Information shown Block Start

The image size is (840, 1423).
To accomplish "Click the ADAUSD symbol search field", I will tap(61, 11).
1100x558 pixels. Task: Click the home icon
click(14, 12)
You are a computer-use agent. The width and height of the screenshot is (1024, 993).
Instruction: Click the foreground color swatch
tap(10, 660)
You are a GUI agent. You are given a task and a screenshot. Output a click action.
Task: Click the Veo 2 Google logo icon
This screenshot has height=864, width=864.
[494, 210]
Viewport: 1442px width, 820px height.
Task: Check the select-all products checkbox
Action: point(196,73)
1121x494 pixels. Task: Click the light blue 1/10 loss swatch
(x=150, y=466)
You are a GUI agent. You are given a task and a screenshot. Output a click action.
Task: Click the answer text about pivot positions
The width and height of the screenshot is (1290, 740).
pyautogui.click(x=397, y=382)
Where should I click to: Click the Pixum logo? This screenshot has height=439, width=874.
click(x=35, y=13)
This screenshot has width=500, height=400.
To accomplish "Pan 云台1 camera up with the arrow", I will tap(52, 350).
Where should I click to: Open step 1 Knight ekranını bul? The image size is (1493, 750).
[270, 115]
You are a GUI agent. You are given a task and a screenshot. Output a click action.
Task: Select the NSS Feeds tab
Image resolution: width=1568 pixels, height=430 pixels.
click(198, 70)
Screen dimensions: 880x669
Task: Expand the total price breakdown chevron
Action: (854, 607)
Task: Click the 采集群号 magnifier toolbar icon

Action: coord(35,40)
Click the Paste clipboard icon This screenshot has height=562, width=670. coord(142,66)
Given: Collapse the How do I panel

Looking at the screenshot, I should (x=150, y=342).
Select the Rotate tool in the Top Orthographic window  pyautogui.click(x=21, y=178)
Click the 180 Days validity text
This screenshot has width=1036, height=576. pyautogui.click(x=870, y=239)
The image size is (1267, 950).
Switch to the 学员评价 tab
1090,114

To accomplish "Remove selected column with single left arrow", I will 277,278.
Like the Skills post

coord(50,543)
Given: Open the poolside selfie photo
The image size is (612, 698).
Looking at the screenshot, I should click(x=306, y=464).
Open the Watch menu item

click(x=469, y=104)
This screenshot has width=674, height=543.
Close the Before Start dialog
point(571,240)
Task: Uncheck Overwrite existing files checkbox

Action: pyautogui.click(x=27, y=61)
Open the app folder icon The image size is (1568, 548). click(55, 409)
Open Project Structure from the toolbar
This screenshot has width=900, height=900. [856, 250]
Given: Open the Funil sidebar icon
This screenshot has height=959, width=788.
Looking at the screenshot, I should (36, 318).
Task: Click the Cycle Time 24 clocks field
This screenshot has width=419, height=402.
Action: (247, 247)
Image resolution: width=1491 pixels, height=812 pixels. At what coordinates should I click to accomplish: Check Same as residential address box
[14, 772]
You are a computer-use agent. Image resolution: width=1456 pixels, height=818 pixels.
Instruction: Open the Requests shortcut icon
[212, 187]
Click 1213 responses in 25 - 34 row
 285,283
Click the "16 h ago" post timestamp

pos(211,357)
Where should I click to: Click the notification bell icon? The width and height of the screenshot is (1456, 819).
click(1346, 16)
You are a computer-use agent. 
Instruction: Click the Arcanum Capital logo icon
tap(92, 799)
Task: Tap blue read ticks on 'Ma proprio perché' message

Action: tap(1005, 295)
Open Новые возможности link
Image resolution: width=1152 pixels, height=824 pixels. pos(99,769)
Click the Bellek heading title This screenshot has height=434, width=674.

Information shown Block End

Directions: Reproduce only the lines above, starting at the line with "This screenshot has width=500, height=400." and ending at the line with "Select the Rotate", exactly as written.

Solution below:
This screenshot has width=500, height=400.
To accomplish "Pan 云台1 camera up with the arrow", I will tap(52, 350).
Where should I click to: Open step 1 Knight ekranını bul? The image size is (1493, 750).
[270, 115]
You are a GUI agent. You are given a task and a screenshot. Output a click action.
Task: Select the NSS Feeds tab
Image resolution: width=1568 pixels, height=430 pixels.
click(198, 70)
Screen dimensions: 880x669
Task: Expand the total price breakdown chevron
Action: (854, 607)
Task: Click the 采集群号 magnifier toolbar icon

Action: coord(35,40)
Click the Paste clipboard icon This screenshot has height=562, width=670. coord(142,66)
Given: Collapse the How do I panel

Looking at the screenshot, I should (x=150, y=342).
Select the Rotate tool in the Top Orthographic window  pyautogui.click(x=21, y=178)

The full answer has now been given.